INSTRUCTIONS TO FOLLOW:
Render the lines from the one containing "The width and height of the screenshot is (1389, 868)." through the last line as a JSON list of strings, with one string per line. Skip blank lines and omit the pictures.

DATASET ENTRIES:
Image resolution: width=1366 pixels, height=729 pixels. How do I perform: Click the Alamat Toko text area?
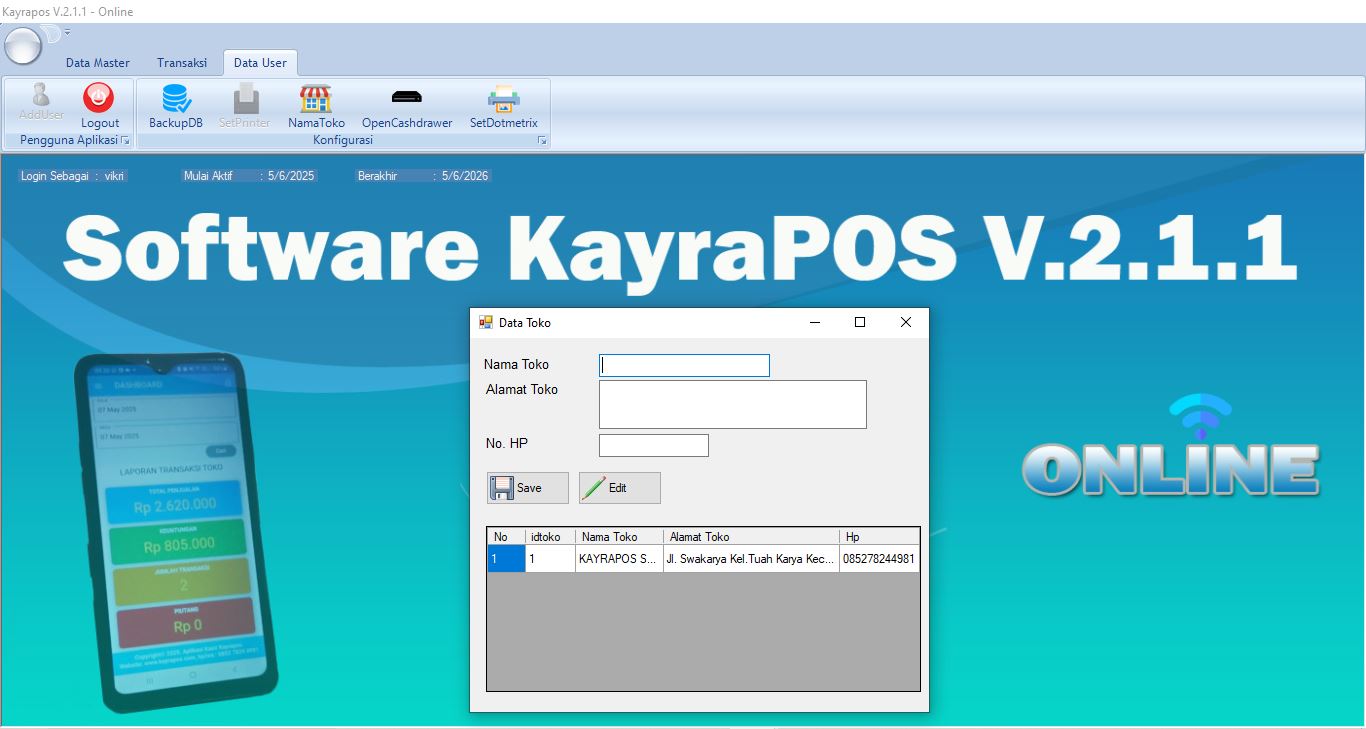coord(732,404)
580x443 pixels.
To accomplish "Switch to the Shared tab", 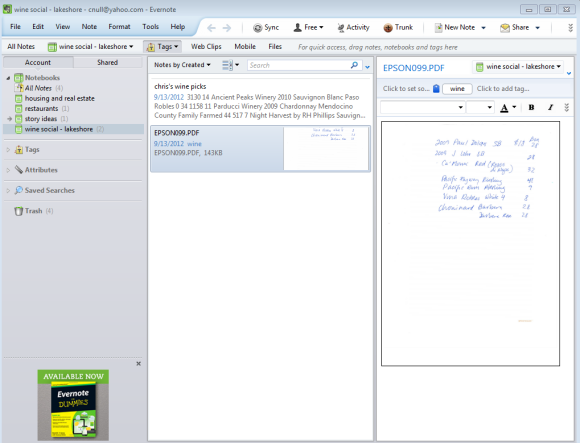I will (x=108, y=62).
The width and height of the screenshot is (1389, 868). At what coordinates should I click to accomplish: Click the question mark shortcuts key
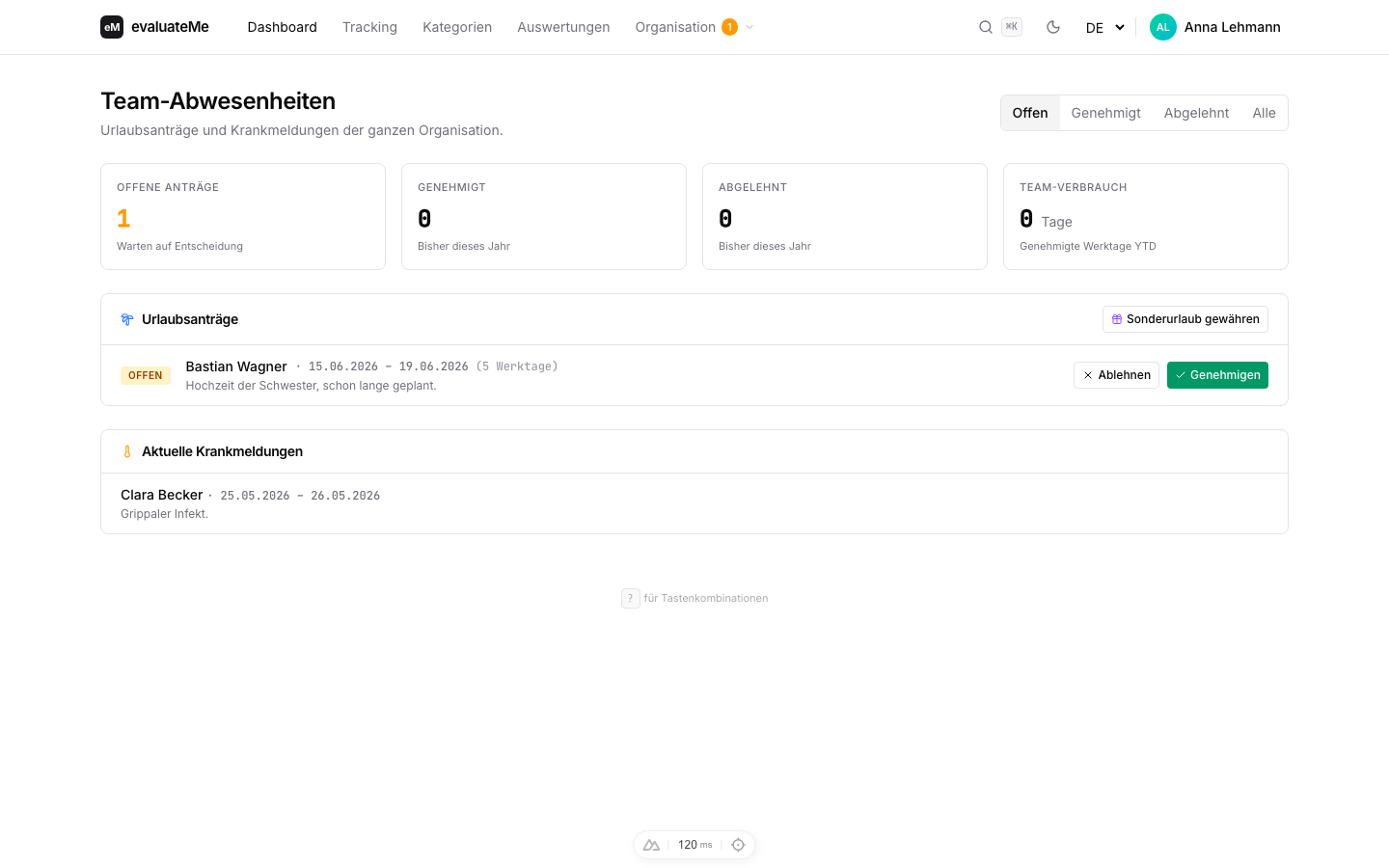click(x=631, y=598)
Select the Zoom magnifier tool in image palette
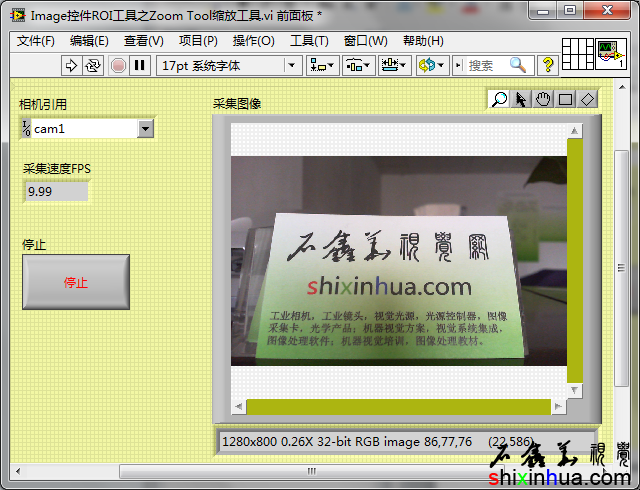This screenshot has height=490, width=640. 499,99
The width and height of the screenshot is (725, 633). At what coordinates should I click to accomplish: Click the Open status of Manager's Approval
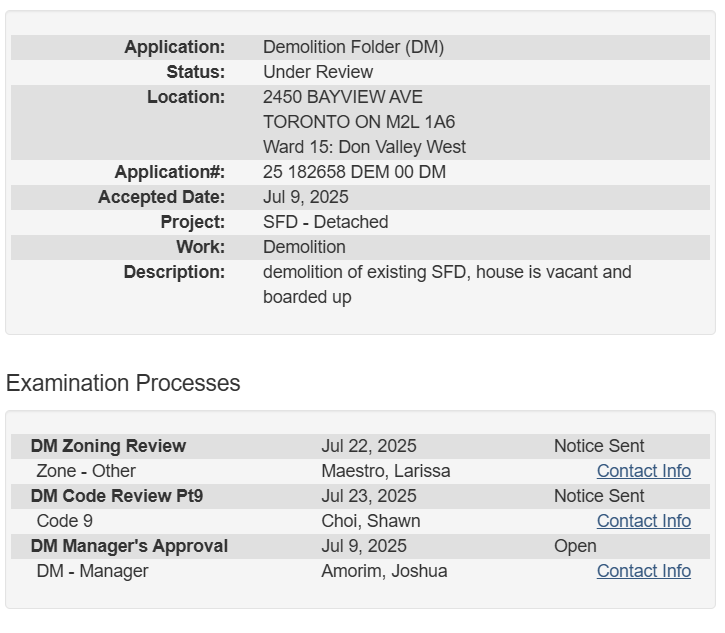pyautogui.click(x=575, y=546)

TASK SOLUTION:
[
  "The width and height of the screenshot is (1389, 868). At what coordinates should I click to accomplish: Click the question mark shortcuts key",
  "click(x=631, y=598)",
  "Select the Zoom magnifier tool in image palette",
  "This screenshot has height=490, width=640. 499,99",
  "The width and height of the screenshot is (725, 633). At what coordinates should I click to accomplish: Click the Open status of Manager's Approval",
  "pyautogui.click(x=575, y=546)"
]